Dry Eye

What is Dry Eye?

Dry eyes is a very common and every day condition. Dry eye happens when your tears aren’t able to produce enough and adequate lubrication for your eyes. Tears can be insufficient for many reasons. Tears are a mixed up of water, fatty oils and mucus. This mixture assists make the surface of your eyes fluidly and clear, and it helps defend and secure your eyes from infection.

For instance, dry eyes may occur if your eyes produce enough tears or if you produce less amount of tears.

Dry eyes feels very annoying and troublesome. When you have dry eyes, your eyes may sting or burn. You may experience dry eyes in different situations, like when you are on computer for long hours, or when you are on an airplane.

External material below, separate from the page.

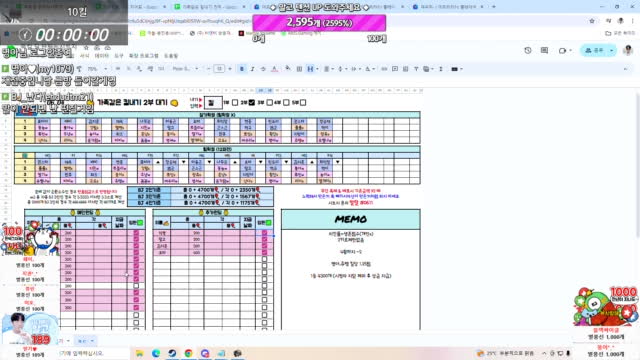Screen dimensions: 640x360
Task: Click the strikethrough formatting icon
Action: 263,69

Many times , we will experience a “foreign body sensation” in our eye. That usually happens if the wind blows dust, an allergen or a foreign body into our eye or under an eyelid. This should not be dismissed as just an uncomfortable feeling. It needs to be remedied. It cannot be allowed to linger or fester.

Dry eye syndromes

For many, the feeling of grittiness, dryness, burning or stinging or even excessive tearing cannot be relieved simply, or with over the counter methods. It may be the sign of a chronic condition known as dry eye syndrome. Yes, even tearing eyes are a sign of dry eye.
The tears your eyes produce are necessary for overall eye health and clear vision. Dry eye means that your eyes do not produce enough tears or that you produce tears that do not have the proper chemical composition.

Dry eye is more common as we age. It can also be caused by blinking or eyelid problems, medications like antihistamines, oral contraceptives and antidepressants, a dry climate, wind and dust, general health problems like arthritis or Sjogren’s syndrome and chemical or thermal burns to your eyes. If you have dry eye, visit your optometrist for treatment.

If you have dry eye, your symptoms may include irritated, scratchy, dry, uncomfortable or red eyes, a burning sensation, excessive tearing, blurred vision, or a feeling of something foreign in your eyes. Excessive dry eyes may damage eye tissue, scar your cornea (the front covering of your eyes) and impair vision and make contact lens wear difficult.

Careful clinical observation, accurate diagnosis, and appropriate intervention can eliminate or minimize the deleterious effects of ocular surface disorders on the quality of life.